- Opening Delimiter -

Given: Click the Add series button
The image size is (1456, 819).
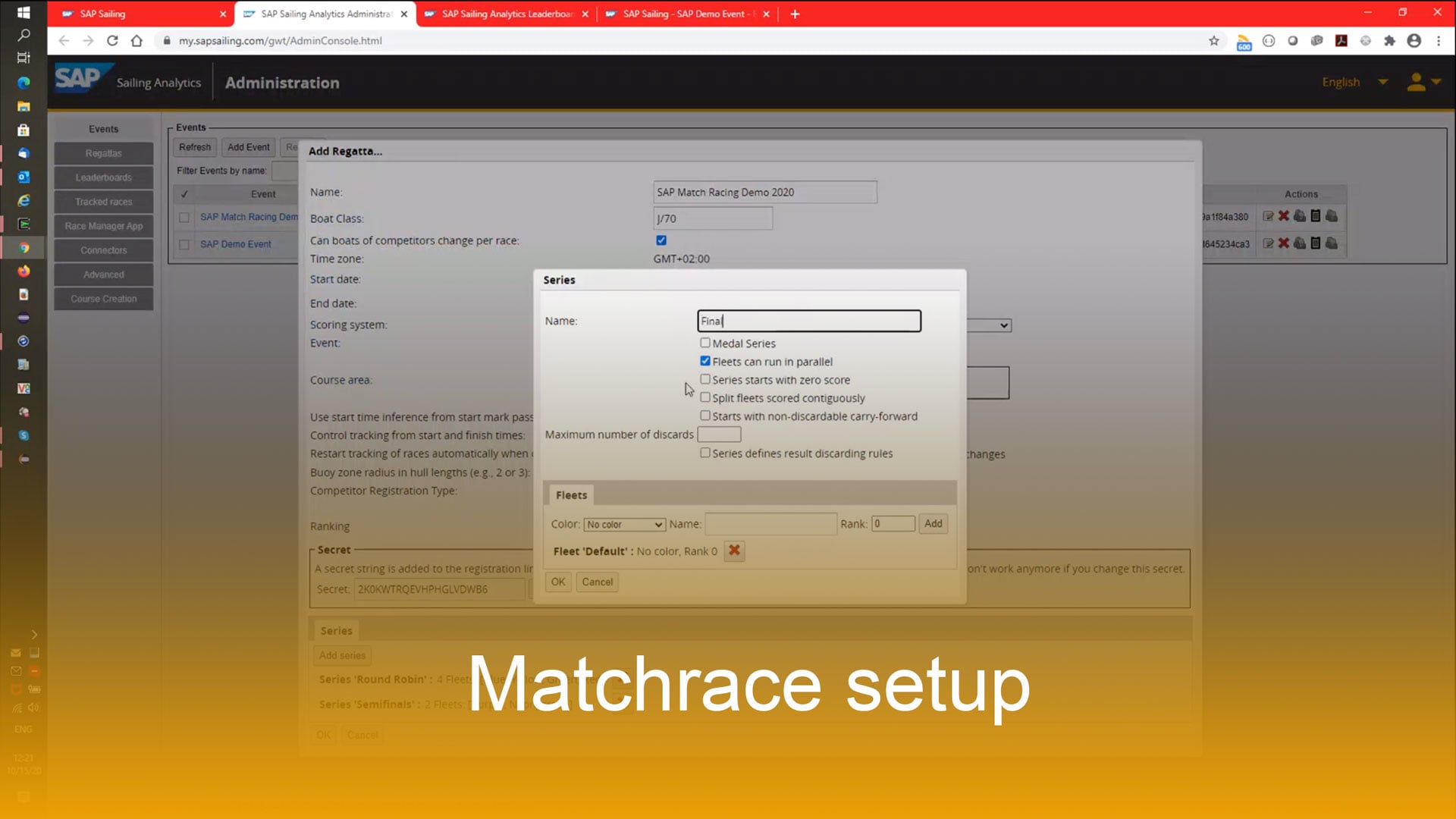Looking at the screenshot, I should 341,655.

- Closing Delimiter -
- Opening Delimiter -

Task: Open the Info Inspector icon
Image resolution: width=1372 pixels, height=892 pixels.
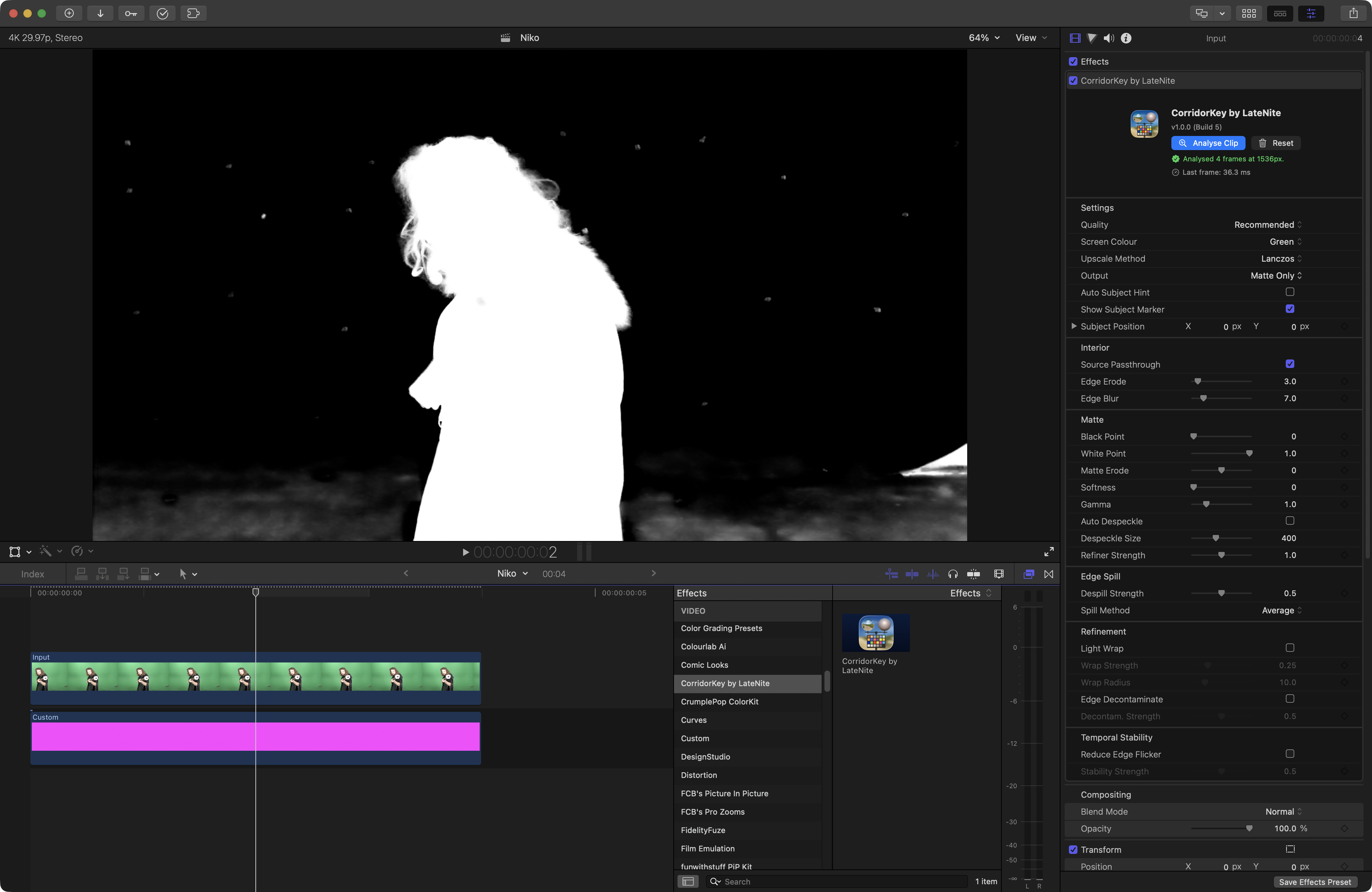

- Closing Delimiter -
- Opening Delimiter -

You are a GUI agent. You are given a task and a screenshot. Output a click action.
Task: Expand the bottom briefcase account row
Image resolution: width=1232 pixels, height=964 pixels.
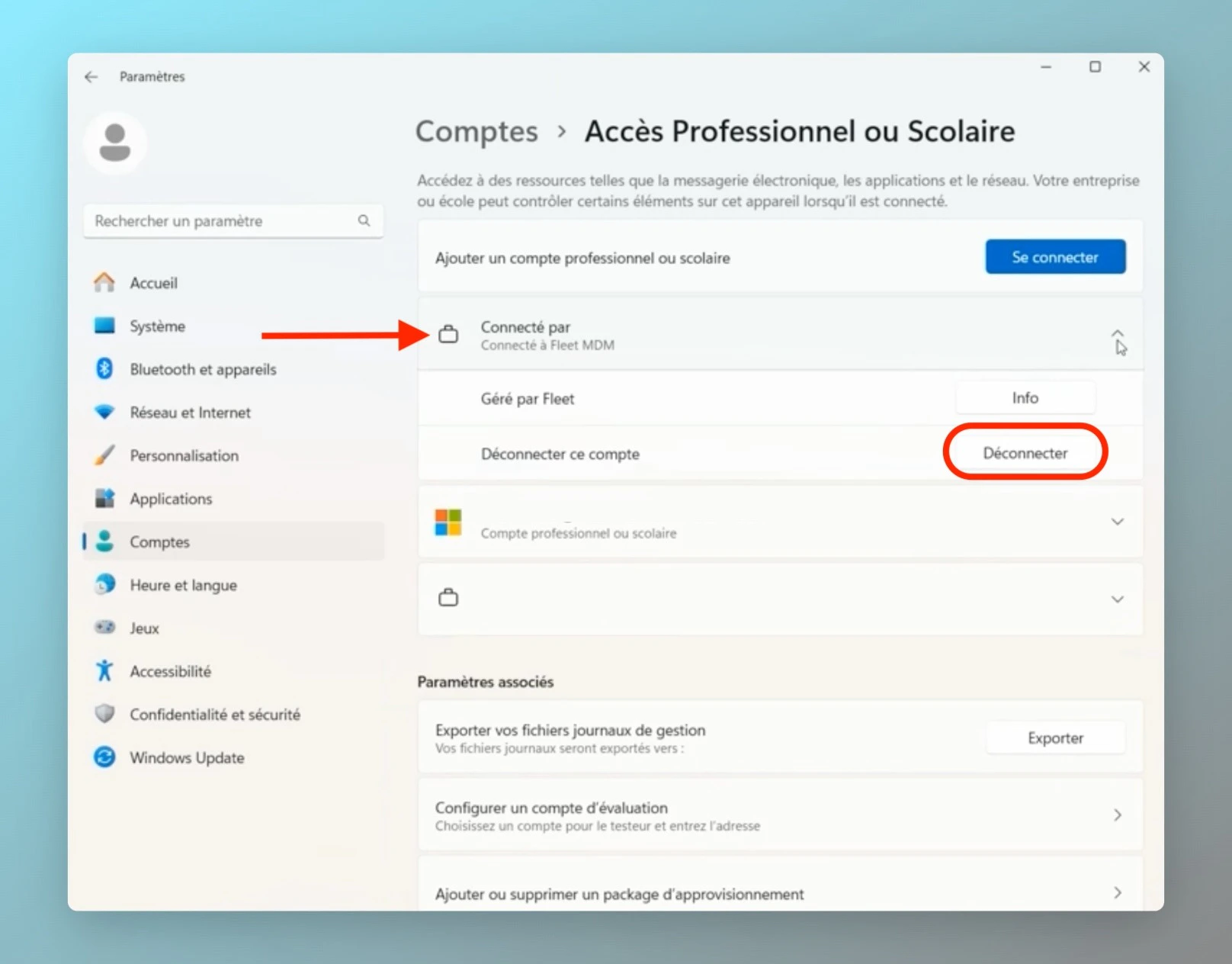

- Closing Delimiter -

**Work instructions**
Search the records for the word "pixels" and return every line that holds it.

**Final answer**
Image resolution: width=1372 pixels, height=892 pixels.
Image resolution: width=1232 pixels, height=964 pixels.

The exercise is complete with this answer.